Я уже его видалъ — этого завклуба — и на горныхъ пастбищахъ Памира, гдѣ онъ выводитъ тонкорунную овцу, и въ малярійныхъ дырахъ Дагестана, гдѣ онъ добываетъ пробный іодъ изъ каспійскихъ водорослей, и въ ущельяхъ Сванетіи, гдѣ онъ занимается раскрѣпощеніемъ женщины, и въ украинскихъ колхозахъ, гдѣ онъ прививаетъ культуру топинамбура, и въ лабораторіяхъ ЦАГИ, гдѣ онъ изучаетъ обтекаемость авіаціонныхъ бомбъ.
Потомъ тонкорунныя овцы гибнутъ отъ безкормицы, сванетская раскрѣпощенная женщина — отъ голоду, топинамбуръ не хочетъ расти на раскулаченныхъ почвахъ, гдѣ не выдерживаетъ ко всему привыкшая картошка... Авіабомбами сметаютъ съ лица земли цѣлые районы "кулаковъ" — дѣти этихъ кулаковъ попадаютъ вотъ сюда — и сказка про краснаго бычка начинается сначала.
Но кое-что остается. Все-таки кое-что остается. Кровь праведниковъ никогда не пропадаетъ совсѣмъ ужъ зря.
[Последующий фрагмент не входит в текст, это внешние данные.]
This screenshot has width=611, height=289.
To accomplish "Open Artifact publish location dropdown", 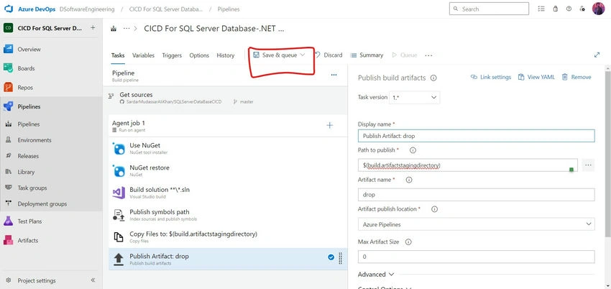I will point(476,224).
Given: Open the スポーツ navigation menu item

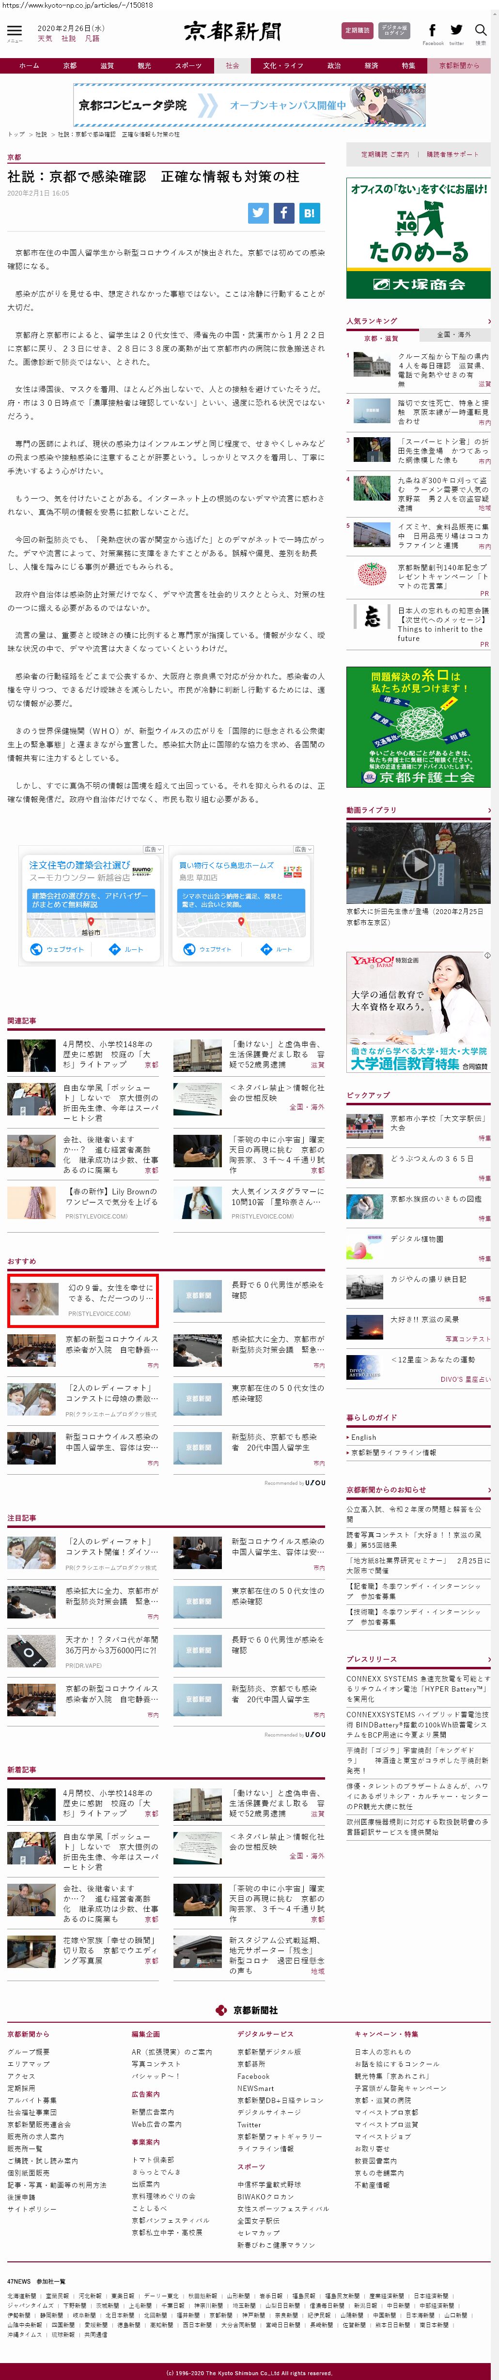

И я — конфужусь передъ этимъ завклубомъ. И вотъ — знаю же я, что на заплатываніе дыръ, прорванныхъ рогами этого краенаго быка, не хватитъ никакихъ въ мірѣ шкуръ, что пока быкъ этотъ не прирѣзанъ — количество дыръ будетъ расти изъ года въ годъ, что мои и его, завклуба, старанія, и мужика, и ихтіолога — всѣ они безслѣдно потонуть въ топяхъ совѣтскаго кабака, потонетъ и онъ самъ, этотъ завклубъ. Онъ вольнонаемный. Его уже наполовину съѣла цынга, но: "понимаете сами — какъ же я могу бросить — никакъ не найду себѣ замѣстителя". Правда, бросить-то не такъ просто — вольнонаемныя права здѣсь не на много шире каторжныхъ. При поступленіи на службу отбирается паспортъ и взамѣнъ выдается бумажка, по которой никуда вы изъ лагеря не уѣдете. Но я знаю — завклуба удерживаетъ не одна эта бумажка.